Ilu ostatecznie przybyło do Krakowa uchodźców? Nie wiadomo. Władze miasta opierają się na danych z ZUS, MUW, z Wydziału Spraw Administracyjnych. Oszacowanie dokładnej liczby jest bardzo trudne, choćby jeżeli uwzględnimy sprawdzanie sieci komórkowych. Kierownik Biura Prasowego UMK zwraca uwagę, iż Kraków stał się w zasadzie miastem wielokulturowym – a inwazja Rosji Władimira Putina na Ukrainę tylko przyspieszyła ten proces.

– Obecnie, opierając się głównie na danych Małopolskiego Urzędu Wojewódzkiego oraz badaniach, jakie są prowadzone przez Obserwatorium Wielokulturowości i Migracji zakładamy, iż w Krakowie cudzoziemcy stanowią około 15–18 procent mieszkańców – wyjaśnia kierownik.

Ukraińcy w grodzie Kraka

Urzędnicy miejscy przyznają, iż Ukraińców w Krakowie jest dużo.

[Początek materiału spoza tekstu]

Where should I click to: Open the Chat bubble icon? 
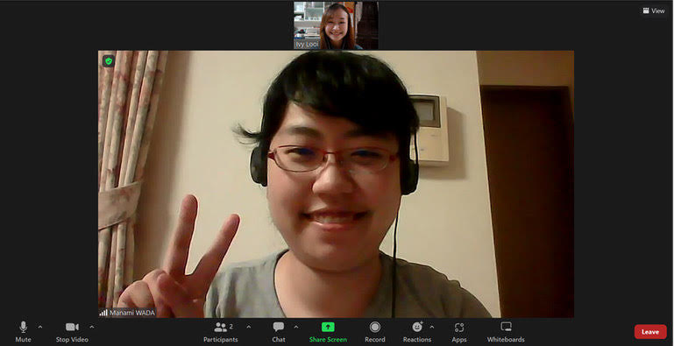[x=279, y=327]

Język słychać na ulicach, miasto szacuje ich liczbę na około sto tysięcy.

– Z danych podawanych przez MUW wiemy, iż Wojewoda Małopolski wydał obywatelom Ukrainy 51 635 zezwoleń na pobyt w Małopolsce, co jednak nie jest jednoznaczne z liczbą osób, które mogą przebywać na terenie całego województwa, a jedynie potwierdza – przy założeniu, iż cudzoziemcy wybierają głównie miasta metropolitalne – iż liczba Ukraińców zamieszkałych w Krakowie wynosi ok. 100–120 tys. – wyjaśnia urzędnik.

Pomoc niesiona przez sam Kraków idzie w miliony złotych. W samym wojennym roku 2022 stolica Małopolski przeznaczyła prawie 10 milionów złotych wsparcia dla uchodźców z Ukrainy. Do końca grudnia wydano wtedy 9 651 597 zł. W kolejnych latach, w miarę względnej stabilizacji przepływu ludności, pomoc zmniejszała się. Na koniec 2023 roku – 3 836 086 zł, a do maja 2024 roku 3 558 495 zł.

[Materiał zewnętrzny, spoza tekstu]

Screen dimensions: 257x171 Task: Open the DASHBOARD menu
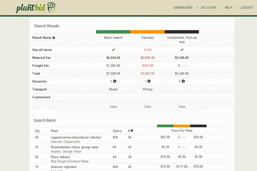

Z danych Krakowa wynika, iż na 30 lipca 2024 roku tylko w samym mieście jest dwa i pół tysiąca firm prowadzonych przez ukraińskich obywateli. Liczba ta dotyczy wyłącznie firm rejestrowanych w CEIDG. W przypadku innych obcokrajowców możemy mówić o dziesiątkach biznesów zakładanych rocznie. W samym roku 2023 cudzoziemcy z innych państw niż Ukraina założyli 163 jednoosobowe firmy. W okresie od stycznia do sierpnia 2024 ta liczba wyniosła 124. To wyłącznie firmy z CEIDG, a nie spółki z KRS. W jakich sektorach pracują obcokrajowcy? W przypadku ukraińskich uchodźców jest to niezmiennie sektor IT oraz branża fryzjersko-kosmetyczna.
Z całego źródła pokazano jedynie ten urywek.